> _Given request_: Edit the material starting at the line that has "Pin the Geoprocessing pane" and ending after the line that has "Click the T-09": replace "Bookings" with "Appointments", change nothing else, and write out only those lines.

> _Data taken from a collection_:
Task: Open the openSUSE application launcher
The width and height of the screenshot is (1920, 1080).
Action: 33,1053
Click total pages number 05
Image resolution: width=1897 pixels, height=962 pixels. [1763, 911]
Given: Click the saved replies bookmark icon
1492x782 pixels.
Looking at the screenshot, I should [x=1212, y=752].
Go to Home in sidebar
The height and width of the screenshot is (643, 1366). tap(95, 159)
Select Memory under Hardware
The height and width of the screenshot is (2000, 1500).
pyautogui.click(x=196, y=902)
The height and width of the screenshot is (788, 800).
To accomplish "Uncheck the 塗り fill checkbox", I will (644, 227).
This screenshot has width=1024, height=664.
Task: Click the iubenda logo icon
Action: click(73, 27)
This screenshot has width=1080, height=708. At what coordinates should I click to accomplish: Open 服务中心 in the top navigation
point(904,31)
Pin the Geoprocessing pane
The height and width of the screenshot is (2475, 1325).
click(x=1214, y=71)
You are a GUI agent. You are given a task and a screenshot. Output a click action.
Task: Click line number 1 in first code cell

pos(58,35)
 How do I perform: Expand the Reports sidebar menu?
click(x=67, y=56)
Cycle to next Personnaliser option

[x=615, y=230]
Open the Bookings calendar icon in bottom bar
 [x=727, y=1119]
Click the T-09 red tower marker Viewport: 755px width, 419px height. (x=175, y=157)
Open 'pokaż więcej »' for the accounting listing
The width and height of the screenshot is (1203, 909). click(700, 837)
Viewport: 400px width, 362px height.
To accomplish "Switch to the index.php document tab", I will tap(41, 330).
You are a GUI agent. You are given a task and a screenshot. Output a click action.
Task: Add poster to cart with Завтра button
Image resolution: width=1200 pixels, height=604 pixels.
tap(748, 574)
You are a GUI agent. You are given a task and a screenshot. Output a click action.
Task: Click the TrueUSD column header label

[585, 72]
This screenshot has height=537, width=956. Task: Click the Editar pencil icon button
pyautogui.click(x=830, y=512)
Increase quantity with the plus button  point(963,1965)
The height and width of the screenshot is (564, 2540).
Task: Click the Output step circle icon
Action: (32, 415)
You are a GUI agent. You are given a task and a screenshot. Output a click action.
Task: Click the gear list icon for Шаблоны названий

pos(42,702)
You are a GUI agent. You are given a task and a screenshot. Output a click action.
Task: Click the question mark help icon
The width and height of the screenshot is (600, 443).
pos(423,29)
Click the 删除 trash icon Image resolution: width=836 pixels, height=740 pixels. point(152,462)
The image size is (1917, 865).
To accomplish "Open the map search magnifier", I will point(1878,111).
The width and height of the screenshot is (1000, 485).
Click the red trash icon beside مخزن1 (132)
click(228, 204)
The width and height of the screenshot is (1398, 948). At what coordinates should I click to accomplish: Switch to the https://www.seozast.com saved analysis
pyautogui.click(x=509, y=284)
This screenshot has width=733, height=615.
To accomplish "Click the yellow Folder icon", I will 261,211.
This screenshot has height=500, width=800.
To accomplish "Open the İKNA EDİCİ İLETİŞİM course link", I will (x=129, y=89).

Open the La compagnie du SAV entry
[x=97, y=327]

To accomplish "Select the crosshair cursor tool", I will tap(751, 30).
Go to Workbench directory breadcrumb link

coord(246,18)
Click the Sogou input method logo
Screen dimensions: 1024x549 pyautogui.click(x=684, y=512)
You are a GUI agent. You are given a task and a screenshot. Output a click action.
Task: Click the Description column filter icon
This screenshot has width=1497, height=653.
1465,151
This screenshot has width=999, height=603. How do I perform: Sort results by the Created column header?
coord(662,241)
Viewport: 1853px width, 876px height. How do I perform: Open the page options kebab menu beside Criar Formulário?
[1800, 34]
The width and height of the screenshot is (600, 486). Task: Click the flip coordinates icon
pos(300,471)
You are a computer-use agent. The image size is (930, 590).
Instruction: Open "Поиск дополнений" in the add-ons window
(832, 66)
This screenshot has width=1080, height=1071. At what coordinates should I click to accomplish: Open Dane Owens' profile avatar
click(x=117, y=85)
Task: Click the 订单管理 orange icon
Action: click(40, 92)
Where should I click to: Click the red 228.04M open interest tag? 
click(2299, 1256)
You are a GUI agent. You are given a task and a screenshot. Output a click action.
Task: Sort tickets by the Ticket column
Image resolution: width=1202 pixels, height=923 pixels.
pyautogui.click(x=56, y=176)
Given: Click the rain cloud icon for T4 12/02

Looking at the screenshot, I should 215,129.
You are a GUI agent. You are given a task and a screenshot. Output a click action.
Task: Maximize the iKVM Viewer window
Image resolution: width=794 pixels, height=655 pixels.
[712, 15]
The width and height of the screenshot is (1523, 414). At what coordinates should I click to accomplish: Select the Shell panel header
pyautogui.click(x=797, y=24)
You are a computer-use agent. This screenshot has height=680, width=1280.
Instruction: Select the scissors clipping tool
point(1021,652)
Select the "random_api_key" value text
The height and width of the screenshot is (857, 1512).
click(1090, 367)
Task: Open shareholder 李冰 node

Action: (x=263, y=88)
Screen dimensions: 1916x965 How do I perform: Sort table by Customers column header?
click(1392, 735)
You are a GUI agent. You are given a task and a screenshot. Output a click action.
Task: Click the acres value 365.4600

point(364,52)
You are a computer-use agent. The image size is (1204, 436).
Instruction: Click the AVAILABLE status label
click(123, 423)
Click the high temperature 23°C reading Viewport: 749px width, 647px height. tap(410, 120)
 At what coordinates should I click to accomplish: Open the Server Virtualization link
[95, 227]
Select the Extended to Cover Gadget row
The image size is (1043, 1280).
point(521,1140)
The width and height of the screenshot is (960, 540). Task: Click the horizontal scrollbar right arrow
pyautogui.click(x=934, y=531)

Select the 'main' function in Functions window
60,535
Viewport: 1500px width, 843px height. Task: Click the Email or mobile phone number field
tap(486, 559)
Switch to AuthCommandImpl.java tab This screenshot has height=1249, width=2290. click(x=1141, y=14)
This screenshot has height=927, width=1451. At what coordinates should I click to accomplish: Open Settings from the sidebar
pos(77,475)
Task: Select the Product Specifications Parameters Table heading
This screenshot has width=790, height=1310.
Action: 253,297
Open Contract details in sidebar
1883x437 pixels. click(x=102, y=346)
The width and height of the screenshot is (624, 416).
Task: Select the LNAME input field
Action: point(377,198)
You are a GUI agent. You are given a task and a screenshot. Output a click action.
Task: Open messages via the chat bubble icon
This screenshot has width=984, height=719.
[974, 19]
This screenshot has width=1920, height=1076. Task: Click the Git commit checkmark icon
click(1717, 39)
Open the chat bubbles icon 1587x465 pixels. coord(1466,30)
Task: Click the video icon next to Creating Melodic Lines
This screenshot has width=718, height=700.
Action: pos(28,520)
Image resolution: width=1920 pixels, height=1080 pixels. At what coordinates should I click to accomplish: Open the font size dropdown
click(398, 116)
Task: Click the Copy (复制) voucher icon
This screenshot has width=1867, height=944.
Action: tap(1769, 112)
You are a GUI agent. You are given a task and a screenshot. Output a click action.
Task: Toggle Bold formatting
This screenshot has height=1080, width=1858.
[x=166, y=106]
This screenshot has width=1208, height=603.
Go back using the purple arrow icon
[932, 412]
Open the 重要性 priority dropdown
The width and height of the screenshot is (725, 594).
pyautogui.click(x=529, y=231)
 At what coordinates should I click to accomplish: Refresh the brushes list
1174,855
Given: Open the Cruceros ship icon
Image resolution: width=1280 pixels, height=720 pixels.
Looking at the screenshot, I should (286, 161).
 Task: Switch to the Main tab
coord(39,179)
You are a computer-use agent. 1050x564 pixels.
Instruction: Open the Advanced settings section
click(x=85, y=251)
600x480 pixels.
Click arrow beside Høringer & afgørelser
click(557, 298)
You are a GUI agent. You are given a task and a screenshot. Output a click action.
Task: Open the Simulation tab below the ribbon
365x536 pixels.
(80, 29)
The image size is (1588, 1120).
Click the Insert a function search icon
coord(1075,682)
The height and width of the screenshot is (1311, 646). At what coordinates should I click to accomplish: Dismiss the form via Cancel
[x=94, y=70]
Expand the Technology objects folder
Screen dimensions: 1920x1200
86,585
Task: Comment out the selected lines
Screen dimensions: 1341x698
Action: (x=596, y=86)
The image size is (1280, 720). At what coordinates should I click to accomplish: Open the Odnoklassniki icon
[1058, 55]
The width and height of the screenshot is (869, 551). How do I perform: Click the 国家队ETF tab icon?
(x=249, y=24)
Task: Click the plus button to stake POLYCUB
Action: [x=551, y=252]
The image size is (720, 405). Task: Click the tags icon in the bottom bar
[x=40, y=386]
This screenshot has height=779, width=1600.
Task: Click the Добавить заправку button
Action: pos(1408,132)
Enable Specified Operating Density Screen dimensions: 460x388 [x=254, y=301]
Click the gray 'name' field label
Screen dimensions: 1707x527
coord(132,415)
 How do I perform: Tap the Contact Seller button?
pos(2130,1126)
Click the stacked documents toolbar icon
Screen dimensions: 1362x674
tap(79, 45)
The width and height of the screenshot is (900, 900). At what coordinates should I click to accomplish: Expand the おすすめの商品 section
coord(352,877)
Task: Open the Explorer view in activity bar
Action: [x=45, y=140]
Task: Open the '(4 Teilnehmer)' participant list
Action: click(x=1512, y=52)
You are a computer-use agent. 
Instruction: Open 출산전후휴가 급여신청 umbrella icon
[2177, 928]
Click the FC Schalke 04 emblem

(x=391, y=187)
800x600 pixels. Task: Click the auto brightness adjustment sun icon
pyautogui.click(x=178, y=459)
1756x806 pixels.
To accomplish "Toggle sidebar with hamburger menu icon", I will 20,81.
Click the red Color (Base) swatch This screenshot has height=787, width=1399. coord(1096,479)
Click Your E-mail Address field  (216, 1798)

> _Worked solution_:
Pin the Geoprocessing pane
The height and width of the screenshot is (2475, 1325).
click(x=1214, y=71)
You are a GUI agent. You are given a task and a screenshot. Output a click action.
Task: Click line number 1 in first code cell

pos(58,35)
 How do I perform: Expand the Reports sidebar menu?
click(x=67, y=56)
Cycle to next Personnaliser option

[x=615, y=230]
Open the Appointments calendar icon in bottom bar
 [x=727, y=1119]
Click the T-09 red tower marker Viewport: 755px width, 419px height. (x=175, y=157)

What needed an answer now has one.